Chi scrive ha avuto il privilegio, solo poche settimane fa (17 gennaio 2016), di presenziare alla visita di Bergoglio alla sinagoga di Roma, la terza volta di un papa; ma negli ultimi mesi si è materializzata una trama di contatti senza precedenti: la prima visita di un pontefice a un tempio valdese (22 giugno 2015), l’epocale scalo all’aeroporto di Cuba con l’incontro tra i due capi delle Chiese Cattolica e Ortodossa (previsto per il 12 febbraio 2016), e infine la presenza a Lund (Svezia), in occasione dei cinquecento anni dalla Riforma di Lutero, sempre del papa (31 ottobre prossimo).
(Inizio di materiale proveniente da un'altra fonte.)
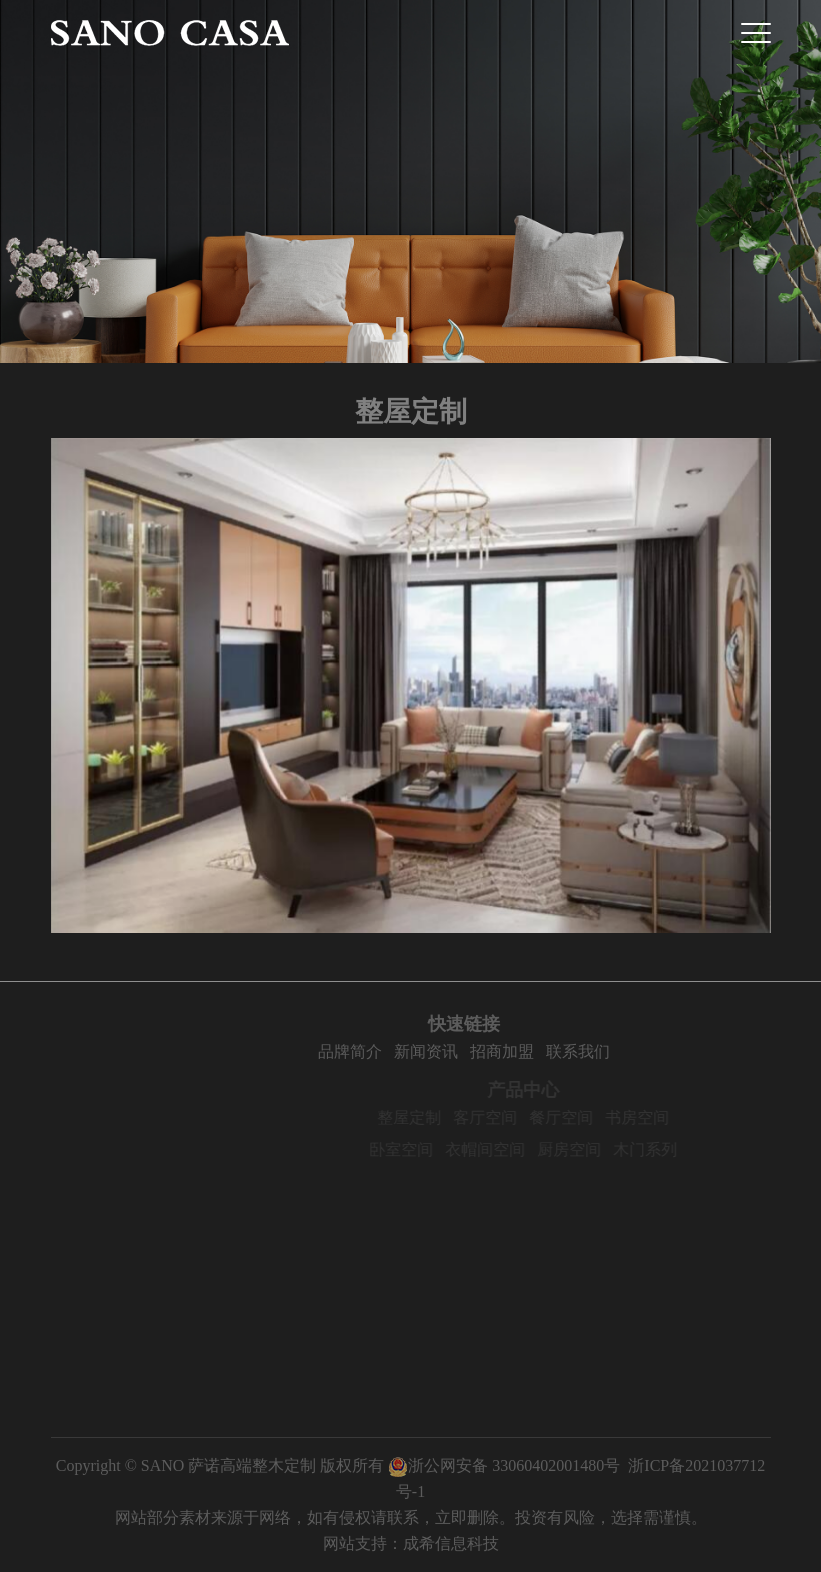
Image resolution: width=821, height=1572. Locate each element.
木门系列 (666, 1149)
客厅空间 (506, 1117)
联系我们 (599, 1051)
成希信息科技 (451, 1543)
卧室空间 (422, 1149)
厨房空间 (590, 1149)
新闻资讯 (447, 1051)
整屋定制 (430, 1117)
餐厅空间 (582, 1117)
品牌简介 (371, 1051)
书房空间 (658, 1117)
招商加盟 (523, 1051)
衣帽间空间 (506, 1149)
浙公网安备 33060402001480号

Ancora da mettere in calendario – ma scommetterei che non mancherà – il saluto alla comunità musulmana da qualche parte nel mondo (in questo, il papa sarà secondo a Barack Obama che, la settimana scorsa, è stato il primo presidente USA che ha varcato la soglia di una moschea).
Insomma, un tessuto di relazioni che prova a plasmare una “unità in cammino” tra le confessioni innanzitutto cristiane e poi del mondo occidentale, mentre “a Sud” proliferano conflitti e divisioni (nel giugno scorso su queste colonne adoperai la metafora dei due archi). Bergoglio è per ovvie ragioni al centro di questo sforzo: credo che tutto ciò dovrebbe appassionarci come esseri umani, come occidentali e anche come ebrei.